**** Task input ****
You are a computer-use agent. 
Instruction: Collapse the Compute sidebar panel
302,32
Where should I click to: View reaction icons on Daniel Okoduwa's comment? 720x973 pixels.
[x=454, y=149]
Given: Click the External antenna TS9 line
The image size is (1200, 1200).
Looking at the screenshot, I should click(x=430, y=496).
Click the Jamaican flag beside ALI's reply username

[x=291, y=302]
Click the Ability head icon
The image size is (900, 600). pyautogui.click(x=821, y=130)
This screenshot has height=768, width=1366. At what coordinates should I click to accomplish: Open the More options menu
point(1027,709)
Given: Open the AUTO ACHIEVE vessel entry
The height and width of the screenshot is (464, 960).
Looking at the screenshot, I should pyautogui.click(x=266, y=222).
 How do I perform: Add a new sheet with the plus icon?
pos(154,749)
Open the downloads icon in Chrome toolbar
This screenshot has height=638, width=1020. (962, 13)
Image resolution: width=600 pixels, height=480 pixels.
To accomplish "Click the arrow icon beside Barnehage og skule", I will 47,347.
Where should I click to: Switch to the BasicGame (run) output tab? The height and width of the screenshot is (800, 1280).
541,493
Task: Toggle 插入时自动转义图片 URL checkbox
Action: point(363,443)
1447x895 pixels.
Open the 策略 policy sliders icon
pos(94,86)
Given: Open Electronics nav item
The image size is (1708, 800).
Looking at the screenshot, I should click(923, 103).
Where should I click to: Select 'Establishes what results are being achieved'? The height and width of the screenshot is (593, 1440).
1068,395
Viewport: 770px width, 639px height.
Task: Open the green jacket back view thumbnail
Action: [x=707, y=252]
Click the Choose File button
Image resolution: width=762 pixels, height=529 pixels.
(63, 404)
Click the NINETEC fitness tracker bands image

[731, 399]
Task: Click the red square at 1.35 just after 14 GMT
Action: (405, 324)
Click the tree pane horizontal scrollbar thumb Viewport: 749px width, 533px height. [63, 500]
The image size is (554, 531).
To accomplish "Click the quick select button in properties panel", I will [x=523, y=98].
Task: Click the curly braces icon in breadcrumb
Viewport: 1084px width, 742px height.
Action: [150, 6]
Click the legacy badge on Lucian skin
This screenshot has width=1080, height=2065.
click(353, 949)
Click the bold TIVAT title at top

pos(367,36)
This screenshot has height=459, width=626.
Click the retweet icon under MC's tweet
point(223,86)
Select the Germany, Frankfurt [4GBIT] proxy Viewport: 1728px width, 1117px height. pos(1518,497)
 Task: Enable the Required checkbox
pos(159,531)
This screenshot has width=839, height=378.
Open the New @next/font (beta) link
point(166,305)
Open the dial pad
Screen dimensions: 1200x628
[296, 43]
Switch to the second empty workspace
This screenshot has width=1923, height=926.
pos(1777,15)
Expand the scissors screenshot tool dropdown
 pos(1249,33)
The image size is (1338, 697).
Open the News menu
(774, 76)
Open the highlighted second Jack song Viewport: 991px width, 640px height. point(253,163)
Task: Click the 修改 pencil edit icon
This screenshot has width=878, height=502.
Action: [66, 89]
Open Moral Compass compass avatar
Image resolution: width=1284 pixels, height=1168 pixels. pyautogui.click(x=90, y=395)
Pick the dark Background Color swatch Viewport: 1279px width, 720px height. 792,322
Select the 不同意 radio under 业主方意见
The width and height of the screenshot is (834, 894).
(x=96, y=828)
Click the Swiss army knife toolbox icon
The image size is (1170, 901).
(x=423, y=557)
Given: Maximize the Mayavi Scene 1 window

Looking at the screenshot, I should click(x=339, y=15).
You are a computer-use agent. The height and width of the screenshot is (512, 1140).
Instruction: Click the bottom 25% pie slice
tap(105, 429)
****
#### What you should do:
Return a word-for-word copy of the lines above from the one holding "Open the dial pad" through the one holding "The image size is (1338, 697).", with both of them included and nothing besides.

#### Answer to this problem:
Open the dial pad
Screen dimensions: 1200x628
[296, 43]
Switch to the second empty workspace
This screenshot has width=1923, height=926.
pos(1777,15)
Expand the scissors screenshot tool dropdown
 pos(1249,33)
The image size is (1338, 697).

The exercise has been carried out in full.